--- START OF RECORD EXTRACTS ---
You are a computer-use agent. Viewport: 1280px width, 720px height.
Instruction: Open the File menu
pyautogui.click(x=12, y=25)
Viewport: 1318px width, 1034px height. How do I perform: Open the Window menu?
--- END OF RECORD EXTRACTS ---
--- START OF RECORD EXTRACTS ---
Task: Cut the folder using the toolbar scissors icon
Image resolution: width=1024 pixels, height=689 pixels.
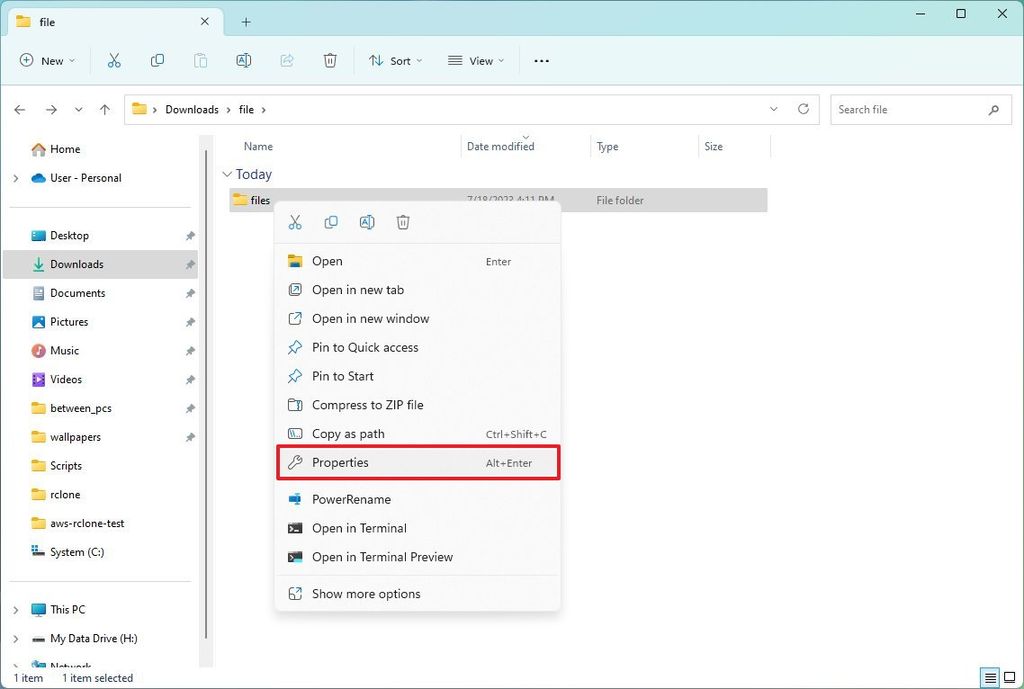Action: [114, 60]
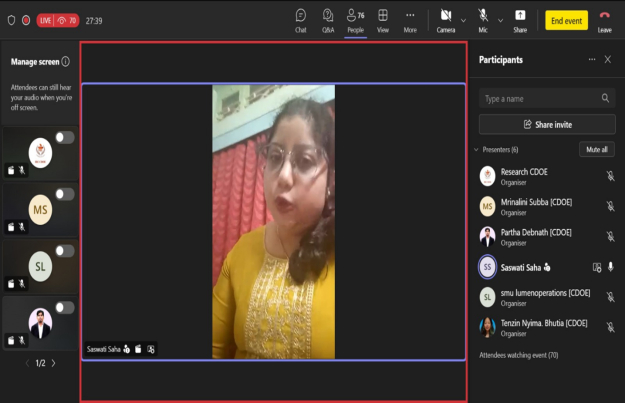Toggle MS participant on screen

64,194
--- END OF RECORD EXTRACTS ---
INSTRUCTIONS TO FOLLOW: Render the portion of the records that opens with the line containing "You are a computer-use" and closes with the line containing "Viewport: 1318px width, 1034px" as a JSON list of strings, with one string per line and any blank lines omitted.

SOLUTION TO THIS TASK:
[
  "You are a computer-use agent. Viewport: 1280px width, 720px height.",
  "Instruction: Open the File menu",
  "pyautogui.click(x=12, y=25)",
  "Viewport: 1318px width, 1034px height. How do I perform: Open the Window menu?"
]